TASK TO CARRY OUT =
Please set the lines down again exactly, from the top of the entries through the line that contains "Nome (13, 1640)".

INPUT FOR THIS TASK =
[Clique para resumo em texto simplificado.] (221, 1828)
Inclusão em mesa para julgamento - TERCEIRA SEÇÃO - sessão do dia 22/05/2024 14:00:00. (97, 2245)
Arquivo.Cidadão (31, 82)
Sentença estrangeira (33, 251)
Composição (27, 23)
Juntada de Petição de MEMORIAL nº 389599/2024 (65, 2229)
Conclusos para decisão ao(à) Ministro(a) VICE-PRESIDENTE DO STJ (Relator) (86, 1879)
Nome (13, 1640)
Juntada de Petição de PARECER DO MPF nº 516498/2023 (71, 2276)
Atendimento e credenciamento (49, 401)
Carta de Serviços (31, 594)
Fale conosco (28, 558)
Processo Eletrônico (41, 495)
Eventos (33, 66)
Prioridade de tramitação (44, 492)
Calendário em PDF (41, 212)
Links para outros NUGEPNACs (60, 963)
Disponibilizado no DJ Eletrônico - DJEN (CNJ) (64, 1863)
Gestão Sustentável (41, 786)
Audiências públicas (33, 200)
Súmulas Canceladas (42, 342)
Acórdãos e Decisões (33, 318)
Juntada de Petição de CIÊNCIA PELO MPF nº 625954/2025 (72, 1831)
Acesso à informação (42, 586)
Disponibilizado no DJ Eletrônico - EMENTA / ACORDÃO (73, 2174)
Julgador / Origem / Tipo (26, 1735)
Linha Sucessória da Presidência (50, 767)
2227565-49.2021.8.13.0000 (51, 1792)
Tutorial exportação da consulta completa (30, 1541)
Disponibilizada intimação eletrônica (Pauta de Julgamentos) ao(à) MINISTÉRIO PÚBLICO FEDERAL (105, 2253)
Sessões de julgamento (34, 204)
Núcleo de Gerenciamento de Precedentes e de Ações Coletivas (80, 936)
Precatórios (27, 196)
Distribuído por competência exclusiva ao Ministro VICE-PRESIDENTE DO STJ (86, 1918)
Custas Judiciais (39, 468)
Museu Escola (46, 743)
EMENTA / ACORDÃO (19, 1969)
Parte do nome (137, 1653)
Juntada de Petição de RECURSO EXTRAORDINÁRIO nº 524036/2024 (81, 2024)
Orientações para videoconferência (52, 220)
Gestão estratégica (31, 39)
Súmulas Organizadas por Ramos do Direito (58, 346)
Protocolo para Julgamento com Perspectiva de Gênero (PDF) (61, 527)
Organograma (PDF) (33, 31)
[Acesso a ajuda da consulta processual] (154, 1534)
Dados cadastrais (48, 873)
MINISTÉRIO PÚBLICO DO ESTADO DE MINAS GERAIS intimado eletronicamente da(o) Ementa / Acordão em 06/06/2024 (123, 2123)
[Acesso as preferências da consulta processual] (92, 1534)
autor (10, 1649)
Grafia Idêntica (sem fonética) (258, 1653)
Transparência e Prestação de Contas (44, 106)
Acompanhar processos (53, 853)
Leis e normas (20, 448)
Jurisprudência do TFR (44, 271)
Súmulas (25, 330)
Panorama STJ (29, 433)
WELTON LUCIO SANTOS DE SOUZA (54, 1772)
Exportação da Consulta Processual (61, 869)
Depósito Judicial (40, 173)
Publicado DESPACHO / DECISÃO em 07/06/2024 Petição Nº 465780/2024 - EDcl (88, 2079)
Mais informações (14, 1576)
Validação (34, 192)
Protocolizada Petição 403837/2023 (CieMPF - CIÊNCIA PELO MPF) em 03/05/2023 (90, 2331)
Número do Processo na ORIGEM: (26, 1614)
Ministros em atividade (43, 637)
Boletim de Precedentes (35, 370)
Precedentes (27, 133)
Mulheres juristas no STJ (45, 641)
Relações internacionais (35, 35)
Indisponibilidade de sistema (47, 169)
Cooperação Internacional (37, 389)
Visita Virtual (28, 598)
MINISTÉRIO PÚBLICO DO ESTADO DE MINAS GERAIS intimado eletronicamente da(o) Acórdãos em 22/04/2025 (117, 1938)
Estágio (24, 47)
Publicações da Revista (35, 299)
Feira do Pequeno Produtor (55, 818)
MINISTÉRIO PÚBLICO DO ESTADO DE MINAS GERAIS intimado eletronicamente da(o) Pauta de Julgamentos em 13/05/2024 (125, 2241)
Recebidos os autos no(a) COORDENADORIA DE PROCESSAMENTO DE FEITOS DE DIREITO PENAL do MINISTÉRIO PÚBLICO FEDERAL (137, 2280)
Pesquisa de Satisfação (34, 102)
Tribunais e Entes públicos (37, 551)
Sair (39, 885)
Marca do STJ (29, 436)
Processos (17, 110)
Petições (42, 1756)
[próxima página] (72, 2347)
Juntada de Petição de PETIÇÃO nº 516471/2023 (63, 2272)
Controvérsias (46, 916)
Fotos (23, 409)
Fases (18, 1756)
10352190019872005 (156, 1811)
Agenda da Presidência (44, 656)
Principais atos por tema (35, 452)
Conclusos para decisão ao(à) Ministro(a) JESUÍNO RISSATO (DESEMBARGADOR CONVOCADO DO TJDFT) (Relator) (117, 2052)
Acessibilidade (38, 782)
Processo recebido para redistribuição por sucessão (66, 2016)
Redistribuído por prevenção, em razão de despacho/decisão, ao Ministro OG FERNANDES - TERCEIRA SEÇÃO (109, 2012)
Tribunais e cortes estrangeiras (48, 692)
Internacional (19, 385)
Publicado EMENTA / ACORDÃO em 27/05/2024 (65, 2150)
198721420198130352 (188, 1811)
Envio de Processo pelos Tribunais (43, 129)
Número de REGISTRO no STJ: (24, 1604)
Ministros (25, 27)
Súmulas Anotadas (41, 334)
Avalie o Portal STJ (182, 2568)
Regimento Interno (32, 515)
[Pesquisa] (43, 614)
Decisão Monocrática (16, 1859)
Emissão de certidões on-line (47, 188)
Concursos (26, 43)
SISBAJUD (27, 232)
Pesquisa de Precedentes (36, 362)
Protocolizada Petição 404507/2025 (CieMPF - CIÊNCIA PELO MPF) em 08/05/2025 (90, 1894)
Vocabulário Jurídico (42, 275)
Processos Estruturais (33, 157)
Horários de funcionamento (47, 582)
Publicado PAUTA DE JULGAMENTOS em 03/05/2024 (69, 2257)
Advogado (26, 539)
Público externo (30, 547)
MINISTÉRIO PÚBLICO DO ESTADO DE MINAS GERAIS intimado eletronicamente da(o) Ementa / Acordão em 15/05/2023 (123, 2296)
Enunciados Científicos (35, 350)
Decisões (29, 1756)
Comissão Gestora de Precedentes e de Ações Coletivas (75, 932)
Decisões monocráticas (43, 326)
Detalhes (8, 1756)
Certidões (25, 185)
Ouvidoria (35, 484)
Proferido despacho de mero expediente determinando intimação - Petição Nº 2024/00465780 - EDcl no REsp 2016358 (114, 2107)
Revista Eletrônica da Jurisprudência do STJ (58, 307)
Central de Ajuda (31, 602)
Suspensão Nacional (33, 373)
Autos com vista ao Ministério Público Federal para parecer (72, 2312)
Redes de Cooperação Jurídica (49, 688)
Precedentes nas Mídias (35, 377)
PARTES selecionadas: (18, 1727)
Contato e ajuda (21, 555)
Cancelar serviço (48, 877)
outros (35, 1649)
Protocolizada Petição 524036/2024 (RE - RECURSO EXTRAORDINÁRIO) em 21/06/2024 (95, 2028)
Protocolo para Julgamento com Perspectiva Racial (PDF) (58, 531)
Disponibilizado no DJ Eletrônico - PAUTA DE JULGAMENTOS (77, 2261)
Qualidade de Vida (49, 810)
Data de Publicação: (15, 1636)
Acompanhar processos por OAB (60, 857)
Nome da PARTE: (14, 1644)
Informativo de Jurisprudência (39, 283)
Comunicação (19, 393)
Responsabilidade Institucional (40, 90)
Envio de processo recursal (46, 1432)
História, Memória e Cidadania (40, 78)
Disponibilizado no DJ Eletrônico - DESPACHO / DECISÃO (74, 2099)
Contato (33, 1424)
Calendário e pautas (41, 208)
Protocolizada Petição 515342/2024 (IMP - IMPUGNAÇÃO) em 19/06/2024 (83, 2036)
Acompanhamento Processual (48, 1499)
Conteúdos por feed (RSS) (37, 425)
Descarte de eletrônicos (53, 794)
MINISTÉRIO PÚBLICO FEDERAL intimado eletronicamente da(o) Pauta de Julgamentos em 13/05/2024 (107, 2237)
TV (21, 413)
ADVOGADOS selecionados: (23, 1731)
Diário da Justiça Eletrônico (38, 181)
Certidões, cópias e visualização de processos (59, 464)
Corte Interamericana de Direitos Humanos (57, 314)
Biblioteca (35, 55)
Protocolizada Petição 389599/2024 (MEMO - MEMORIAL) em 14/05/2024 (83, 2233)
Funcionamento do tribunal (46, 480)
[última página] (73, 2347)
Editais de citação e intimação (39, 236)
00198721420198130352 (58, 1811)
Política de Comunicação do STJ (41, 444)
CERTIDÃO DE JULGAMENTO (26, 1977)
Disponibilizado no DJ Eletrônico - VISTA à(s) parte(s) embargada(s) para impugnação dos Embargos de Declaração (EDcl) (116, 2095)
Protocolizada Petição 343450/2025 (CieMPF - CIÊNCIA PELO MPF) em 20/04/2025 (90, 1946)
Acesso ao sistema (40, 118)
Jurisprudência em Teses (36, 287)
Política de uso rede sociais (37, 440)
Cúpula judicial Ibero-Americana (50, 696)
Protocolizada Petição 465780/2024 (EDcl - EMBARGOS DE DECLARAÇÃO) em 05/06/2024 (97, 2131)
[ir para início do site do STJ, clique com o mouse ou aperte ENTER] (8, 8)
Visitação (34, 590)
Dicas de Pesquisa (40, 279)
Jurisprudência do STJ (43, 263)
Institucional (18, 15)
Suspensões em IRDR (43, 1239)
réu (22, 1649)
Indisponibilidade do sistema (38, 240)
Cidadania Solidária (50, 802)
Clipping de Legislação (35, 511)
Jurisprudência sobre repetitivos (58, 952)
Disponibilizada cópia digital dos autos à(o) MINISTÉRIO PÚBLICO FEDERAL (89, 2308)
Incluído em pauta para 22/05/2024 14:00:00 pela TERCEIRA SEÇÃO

WRITTEN REPLY =
[Clique para resumo em texto simplificado.] (221, 1828)
Inclusão em mesa para julgamento - TERCEIRA SEÇÃO - sessão do dia 22/05/2024 14:00:00. (97, 2245)
Arquivo.Cidadão (31, 82)
Sentença estrangeira (33, 251)
Composição (27, 23)
Juntada de Petição de MEMORIAL nº 389599/2024 (65, 2229)
Conclusos para decisão ao(à) Ministro(a) VICE-PRESIDENTE DO STJ (Relator) (86, 1879)
Nome (13, 1640)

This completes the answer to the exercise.